Il Presidente del Venezuela Nicolás Maduro confermava il 28 ottobre che la raffineria di Amuay, nel Falcón, “è stata attaccata con un’arma potente. Volevano provocare l’esplosione totale della raffineria”, affermava. “L’incidente avvenne il 27 ottobre alle 14:30 ed ordinava al Ministro Tariq al-Aysami di fornire tutti i dettagli in conferenza stampa”. Notava che l’incidente è “sotto inchiesta per determinare quale tipo di arma” fu usata. Il capo di Stato aggiunse che “volevano provocare l’esplosione totale alla raffineria di Amuay. Hanno demolito una torre dall’acciaio più spessa di quello di un carro armato”. Durante la conferenza stampa coi media nazionali e internazionali, a Palazzo Miraflores, Caracas, il capo di Stato osservava che “abbiamo una cospirazione permanente avallata e finanziata dagli Stati Uniti con la complicità di vari governi d’Europa, sono in guerra permanente contro di noi”.

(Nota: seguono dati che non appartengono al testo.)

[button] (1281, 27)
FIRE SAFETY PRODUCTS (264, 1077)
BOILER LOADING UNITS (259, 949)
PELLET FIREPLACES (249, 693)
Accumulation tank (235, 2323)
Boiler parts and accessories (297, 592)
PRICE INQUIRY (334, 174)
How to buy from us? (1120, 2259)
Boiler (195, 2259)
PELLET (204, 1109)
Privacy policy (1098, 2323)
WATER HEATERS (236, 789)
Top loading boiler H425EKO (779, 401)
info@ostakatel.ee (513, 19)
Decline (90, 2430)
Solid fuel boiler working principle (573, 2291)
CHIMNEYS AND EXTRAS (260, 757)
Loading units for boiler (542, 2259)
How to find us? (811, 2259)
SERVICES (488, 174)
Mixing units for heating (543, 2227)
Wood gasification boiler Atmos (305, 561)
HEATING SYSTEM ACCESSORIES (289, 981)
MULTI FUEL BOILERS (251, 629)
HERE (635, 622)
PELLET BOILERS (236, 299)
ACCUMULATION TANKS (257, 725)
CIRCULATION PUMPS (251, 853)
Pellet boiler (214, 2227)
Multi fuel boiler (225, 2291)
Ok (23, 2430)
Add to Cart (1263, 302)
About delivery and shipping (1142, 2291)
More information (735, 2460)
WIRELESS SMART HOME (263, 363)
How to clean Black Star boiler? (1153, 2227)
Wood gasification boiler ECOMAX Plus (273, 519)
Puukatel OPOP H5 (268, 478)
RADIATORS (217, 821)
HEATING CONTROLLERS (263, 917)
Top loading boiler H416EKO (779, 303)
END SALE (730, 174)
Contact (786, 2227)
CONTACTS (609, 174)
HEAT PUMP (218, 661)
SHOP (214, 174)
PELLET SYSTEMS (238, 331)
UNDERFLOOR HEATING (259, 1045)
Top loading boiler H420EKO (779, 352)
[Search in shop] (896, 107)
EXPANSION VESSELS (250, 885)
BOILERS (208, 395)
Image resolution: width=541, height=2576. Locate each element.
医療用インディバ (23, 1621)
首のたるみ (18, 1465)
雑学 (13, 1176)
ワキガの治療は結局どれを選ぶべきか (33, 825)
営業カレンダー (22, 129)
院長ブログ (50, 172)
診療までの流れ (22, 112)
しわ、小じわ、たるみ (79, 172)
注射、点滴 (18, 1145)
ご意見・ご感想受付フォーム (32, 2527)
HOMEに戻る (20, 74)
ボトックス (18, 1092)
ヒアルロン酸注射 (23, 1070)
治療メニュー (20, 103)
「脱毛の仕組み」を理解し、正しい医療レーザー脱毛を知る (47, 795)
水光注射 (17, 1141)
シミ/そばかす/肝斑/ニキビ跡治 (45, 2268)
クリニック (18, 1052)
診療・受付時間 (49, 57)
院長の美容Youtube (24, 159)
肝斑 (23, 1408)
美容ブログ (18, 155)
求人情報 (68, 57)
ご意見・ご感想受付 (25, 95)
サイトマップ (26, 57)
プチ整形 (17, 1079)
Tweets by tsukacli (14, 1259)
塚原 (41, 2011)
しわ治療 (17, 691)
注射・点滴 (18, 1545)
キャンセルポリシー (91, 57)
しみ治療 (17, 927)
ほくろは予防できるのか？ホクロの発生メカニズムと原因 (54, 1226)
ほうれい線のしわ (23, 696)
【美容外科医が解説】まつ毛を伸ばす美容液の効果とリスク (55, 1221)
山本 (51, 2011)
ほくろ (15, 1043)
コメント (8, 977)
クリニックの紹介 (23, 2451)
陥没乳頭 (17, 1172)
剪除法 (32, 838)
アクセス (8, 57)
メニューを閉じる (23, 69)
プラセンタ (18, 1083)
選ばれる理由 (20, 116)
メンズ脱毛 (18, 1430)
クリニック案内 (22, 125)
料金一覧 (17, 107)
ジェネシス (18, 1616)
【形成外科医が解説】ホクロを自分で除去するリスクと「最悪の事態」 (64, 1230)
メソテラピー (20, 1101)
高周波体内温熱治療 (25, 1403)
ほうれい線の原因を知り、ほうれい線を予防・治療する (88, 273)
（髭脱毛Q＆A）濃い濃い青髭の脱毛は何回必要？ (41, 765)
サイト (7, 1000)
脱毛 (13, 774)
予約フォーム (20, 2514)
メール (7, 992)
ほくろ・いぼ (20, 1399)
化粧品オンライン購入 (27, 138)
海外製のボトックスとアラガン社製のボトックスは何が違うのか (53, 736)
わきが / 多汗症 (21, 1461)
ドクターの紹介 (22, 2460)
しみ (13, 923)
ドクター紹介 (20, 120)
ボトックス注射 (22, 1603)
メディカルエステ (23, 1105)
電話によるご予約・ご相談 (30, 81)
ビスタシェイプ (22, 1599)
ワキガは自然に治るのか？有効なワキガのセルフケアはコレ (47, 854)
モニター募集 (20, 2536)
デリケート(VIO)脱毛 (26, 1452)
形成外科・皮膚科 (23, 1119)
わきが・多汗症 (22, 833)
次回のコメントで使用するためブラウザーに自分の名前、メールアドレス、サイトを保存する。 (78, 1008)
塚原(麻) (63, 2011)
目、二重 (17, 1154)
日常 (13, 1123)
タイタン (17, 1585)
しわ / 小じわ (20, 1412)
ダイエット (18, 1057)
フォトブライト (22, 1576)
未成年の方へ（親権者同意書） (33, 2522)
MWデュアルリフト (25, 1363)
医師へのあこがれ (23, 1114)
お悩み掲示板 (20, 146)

Il Presidente Maduro inoltre annunciava che il 26 ottobre furono arrestati due stranieri nello stato di Zulia (al confine con la Colombia), che cercavano d’istigare violenze contro l’ordine costituzionale e la pace del Paese. “Due giorni fa due stranieri furono arrestati nello Stato di Zulia per l’intenzione di assassinare alcuni leader della rivoluzione”, dichiarava il capo di Stato. Notava che tali individui “sono legati a uno dei gruppi estremisti” che ricevono ordini da agenti di estrema destra.